- AIM OF THE TASK -
Skip the pictures. Repeat everything else in the records word for word.

- PROVIDED DATA -
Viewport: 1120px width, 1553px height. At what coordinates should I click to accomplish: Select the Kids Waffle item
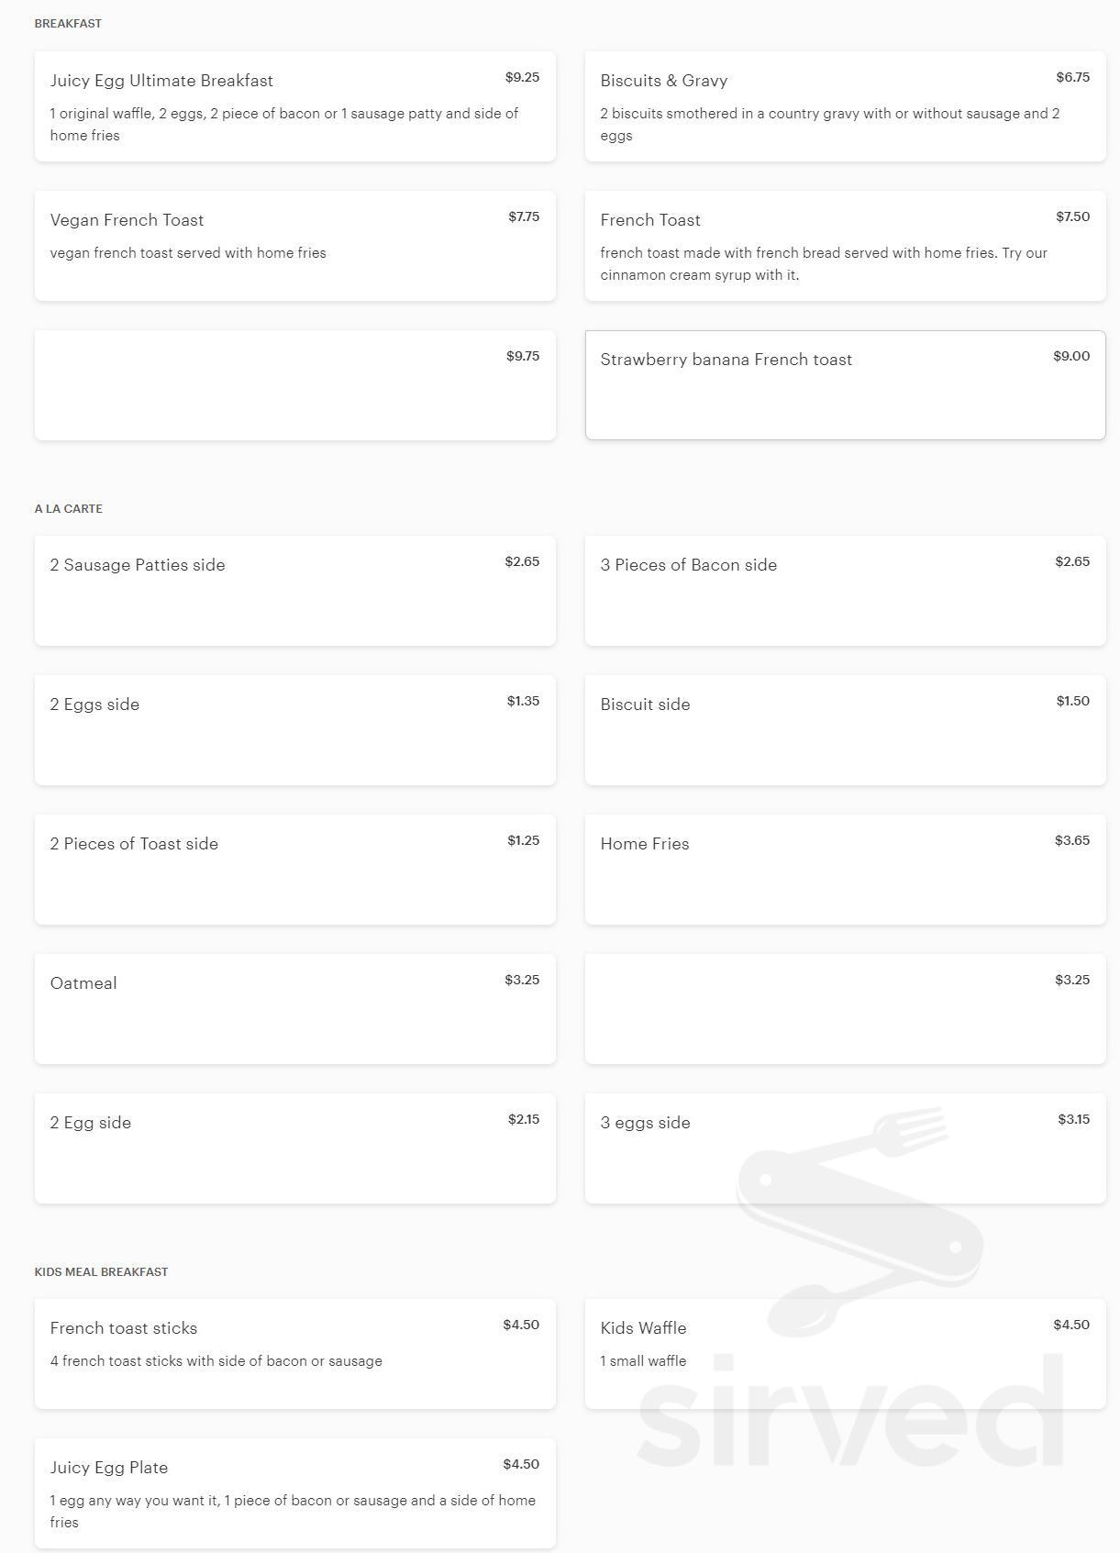845,1354
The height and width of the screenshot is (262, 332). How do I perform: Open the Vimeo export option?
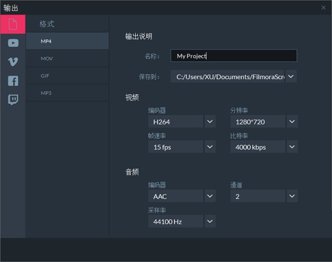(x=13, y=61)
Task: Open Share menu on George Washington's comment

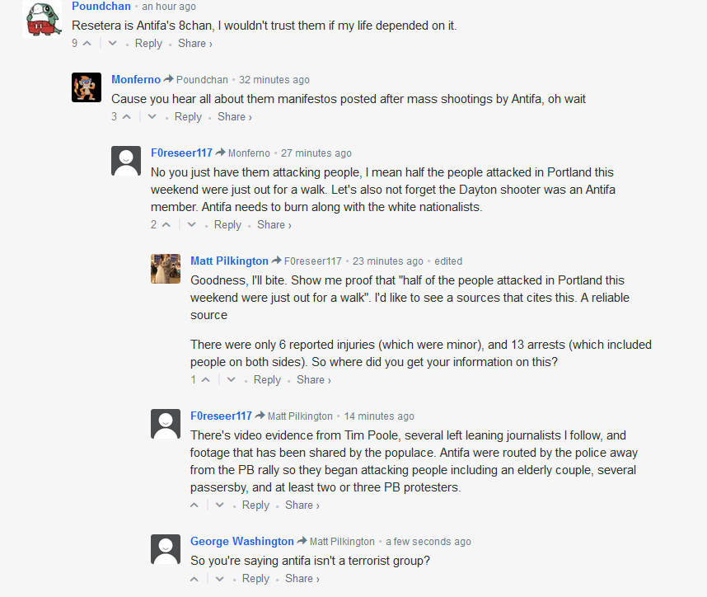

- SOLUTION FOR THIS TASK -
Viewport: 1120px width, 1553px height. At what coordinates should I click to accomplish: Select the Kids Waffle item
845,1354
The height and width of the screenshot is (262, 332). How do I perform: Open the Vimeo export option?
(x=13, y=61)
Task: Open Share menu on George Washington's comment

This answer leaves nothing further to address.